Cyber Incident Victim: Hospital Centro de Andalucia
Date:
Dec 2021
Location:
Spain
Summary
Hospital Centro de Andalucia, a private facility operated by Amaveca Salud, suffered a ransomware attack by the Vice Society group, which compromised two domains and exfiltrated data. The organization refused ransom demands, restored operations using unaffected backups, and reported the incident to Spanish authorities while forensic analysis continued. The attackers leaked 127 GB of compressed files containing internal documents, employee records—including COVID-19 status, identification copies, and contracts—alongside limited patient data such as test results, consent forms, medical reports, and appointment details. Amaveca Salud acknowledged the breach impacted the hospital but did not confirm wider organizational effects, pending completion of its investigation to determine GDPR notification requirements.
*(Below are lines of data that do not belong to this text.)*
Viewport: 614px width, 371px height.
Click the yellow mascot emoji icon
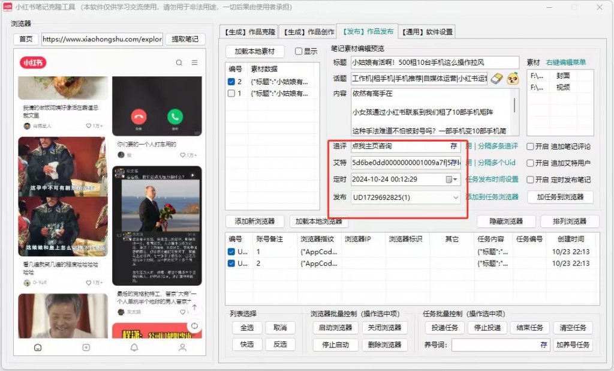(x=513, y=79)
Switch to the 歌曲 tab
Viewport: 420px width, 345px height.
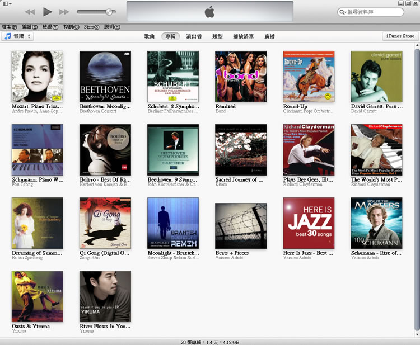click(x=149, y=36)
| CIA Posture | Motives | Tactics, Techniques & Procedures |
|---|---|---|
| Available to members | 2 motives | 1 technique |
| Threat Actor | Type | Location |
|---|---|---|
| 1 actor | Available to members | Available to members |
Description
In mid-December 2021, Vice Society ransomware actors targeted Hospital Centro de Andalucia, a private healthcare facility operated by Amaveca Salud in Lucena, Spain. The attackers compromised two domains within the organization’s network, exfiltrating data and deploying ransomware. Amaveca Salud declined to pay the ransom demand and initiated incident response procedures, including restoring systems from unaffected backups. This restoration allowed the hospital to resume normal operations quickly, with no reported disruption to patient care services. The incident remained undisclosed publicly until Vice Society listed the hospital on their data leak site and released approximately 127 GB of compressed stolen data in December 2021. Amaveca Salud confirmed the cyberattack in a January 11, 2022, website statement, noting they had reported the breach to Spain’s National Police and the Spanish Data Protection Agency (AEPD). The hospital acknowledged forensic analysis was ongoing to determine the exact scope and types of data compromised but emphasized no operational interruptions occurred due to their rapid containment actions.
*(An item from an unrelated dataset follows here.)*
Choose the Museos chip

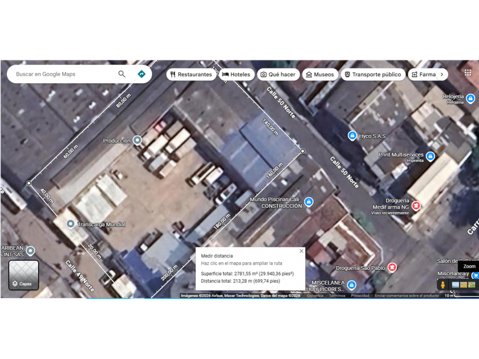coord(320,75)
The leaked data, reviewed by DataBreaches.net, contained internal organizational documents such as invoices, budgets, commercial contracts, and employee records, including COVID-19 vaccination statuses, photocopies of national identity documents (DNIs), resumes, and employment contracts. Patient-related files were also identified, encompassing COVID-19 test results, treatment consent forms, medical reports, mammography appointments, outpatient visit details, and laboratory records containing demographic, insurance, and clinical information. Vice Society asserted they extracted data from both targeted domains, contradicting Amaveca Salud’s initial implication that only the hospital was affected. The hospital’s forensic team continued investigating the full extent of the breach, pending completion of which they would issue detailed notifications to comply with GDPR and national data protection laws. No evidence suggested ransomware impacted other Amaveca Salud facilities beyond Hospital Centro de Andalucia at the time of reporting.